The Chang’e 6 mission, which touched down on Saturday evening (US time), aims to collect lunar samples over a 48-hour period. Utilizing both a drill to gather subsurface material and a robotic arm to collect regolith from the surface, the autonomous spacecraft is set to bring these samples back to Earth.
The return flight is expected to commence on Monday evening (US time), marking the first time samples will be returned from the Moon’s far side.
China’s lunar exploration program has been characterized by its methodical and incremental approach. The Chang’e 3 mission in December 2013 saw China successfully land a rover on the Moon’s near side.
Five years later, the country launched the Queqiao 1 relay spacecraft and the Chang’e 4 mission, making China the first country to land on the Moon’s far side, which lacks direct line-of-sight communication with Earth.
In December 2020, China achieved another milestone with the Chang’e 5 mission, which landed on the Moon’s near side and returned 1.7 kilograms of lunar dust and rocks to Earth.
This accomplishment placed China alongside the United States and the Soviet Union as the only nations to have returned lunar samples.
The Chang’e 6 mission builds on these successes, combining elements of previous lunar spacecraft to explore the less-studied far side of the Moon.
Future missions are expected to focus on the lunar south pole, paving the way for potential human landings.
China has set its sights on an Apollo-like lunar landing, aiming to place two astronauts on the Moon by 2030.
The country also envisions constructing a “research station” at the Moon’s south pole later in the 2030s.
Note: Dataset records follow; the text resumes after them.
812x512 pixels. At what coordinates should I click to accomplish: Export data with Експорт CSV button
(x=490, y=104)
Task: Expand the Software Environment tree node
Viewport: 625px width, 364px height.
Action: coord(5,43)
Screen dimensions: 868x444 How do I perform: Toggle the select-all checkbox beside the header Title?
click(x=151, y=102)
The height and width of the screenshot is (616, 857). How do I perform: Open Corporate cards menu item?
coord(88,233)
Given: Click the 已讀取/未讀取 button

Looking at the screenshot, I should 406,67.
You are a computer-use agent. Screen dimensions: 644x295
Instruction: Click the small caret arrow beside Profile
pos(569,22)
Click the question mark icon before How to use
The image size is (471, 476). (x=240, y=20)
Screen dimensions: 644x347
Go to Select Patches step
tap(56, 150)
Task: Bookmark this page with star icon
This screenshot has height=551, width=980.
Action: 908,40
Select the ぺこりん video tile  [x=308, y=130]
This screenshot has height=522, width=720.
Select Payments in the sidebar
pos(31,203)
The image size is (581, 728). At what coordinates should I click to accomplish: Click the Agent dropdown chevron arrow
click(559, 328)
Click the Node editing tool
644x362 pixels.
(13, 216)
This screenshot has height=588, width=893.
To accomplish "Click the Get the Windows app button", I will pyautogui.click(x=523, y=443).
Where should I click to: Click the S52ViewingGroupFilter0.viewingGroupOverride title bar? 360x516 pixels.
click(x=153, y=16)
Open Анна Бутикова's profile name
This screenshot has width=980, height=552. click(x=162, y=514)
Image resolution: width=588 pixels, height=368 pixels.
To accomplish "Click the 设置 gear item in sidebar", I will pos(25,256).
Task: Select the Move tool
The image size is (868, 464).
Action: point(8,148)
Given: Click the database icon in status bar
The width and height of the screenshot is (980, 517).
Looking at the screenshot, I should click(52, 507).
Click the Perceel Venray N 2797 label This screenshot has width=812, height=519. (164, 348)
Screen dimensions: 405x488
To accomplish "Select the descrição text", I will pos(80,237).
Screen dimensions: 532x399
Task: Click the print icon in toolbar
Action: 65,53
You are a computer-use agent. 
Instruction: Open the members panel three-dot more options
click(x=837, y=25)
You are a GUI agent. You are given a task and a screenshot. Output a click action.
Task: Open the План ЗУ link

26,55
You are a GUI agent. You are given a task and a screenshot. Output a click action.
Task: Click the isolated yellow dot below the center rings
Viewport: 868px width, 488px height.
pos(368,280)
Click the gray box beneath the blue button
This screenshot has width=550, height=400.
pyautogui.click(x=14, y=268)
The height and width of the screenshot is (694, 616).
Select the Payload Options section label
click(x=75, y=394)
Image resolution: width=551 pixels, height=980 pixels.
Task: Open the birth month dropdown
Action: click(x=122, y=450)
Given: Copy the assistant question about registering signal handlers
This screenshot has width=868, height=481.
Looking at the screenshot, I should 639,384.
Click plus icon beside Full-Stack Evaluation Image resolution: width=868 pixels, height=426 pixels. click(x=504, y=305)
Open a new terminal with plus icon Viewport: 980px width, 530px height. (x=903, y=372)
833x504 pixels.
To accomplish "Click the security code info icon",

Given China’s straightforward approach, these timelines appear achievable.
Meanwhile, NASA is spearheading its own return to the Moon through the Artemis Program, which involves a mix of government, commercial, and semi-private missions.
Originally targeting a human landing by 2026, experts now predict a more realistic timeframe of 2028 to 2032. NASA’s strategy, though more complex, emphasizes sustainability through reusable rockets and spacecraft, and in-space refueling.
“The most dominant space storyline for the rest of this decade is how this ‘race’ plays out,” said Greg Autry, the director of space leadership at Arizona State University’s Thunderbird School of Global Management. “Both in terms of whether China’s space program or NASA reaches the Moon first, and which nation has a more sustainable program.”
While China’s approach benefits from its simplicity, experts like Autry believe the United States’ combination of commercial and government partnerships offers a stronger long-term strategy.
“China’s human spaceflight program has been slow,” noted Autry, co-author of Red Moon Rising on the US-China space race. “SpaceX has flown more people to space in the last four years than China has since their program’s first flight over 20 years ago.
America has better technology and a better and more diverse collection of launch vehicles and dozens of companies working on solutions to the bottlenecks we face in landers and spacesuits.”
As China and the United States vie for lunar dominance, the world watches to see not just who will set foot on the Moon next, but who will establish a sustainable presence there. For China, emulating NASA’s Apollo Program achievements may suffice. For NASA, it would be a policy failure to fall behind.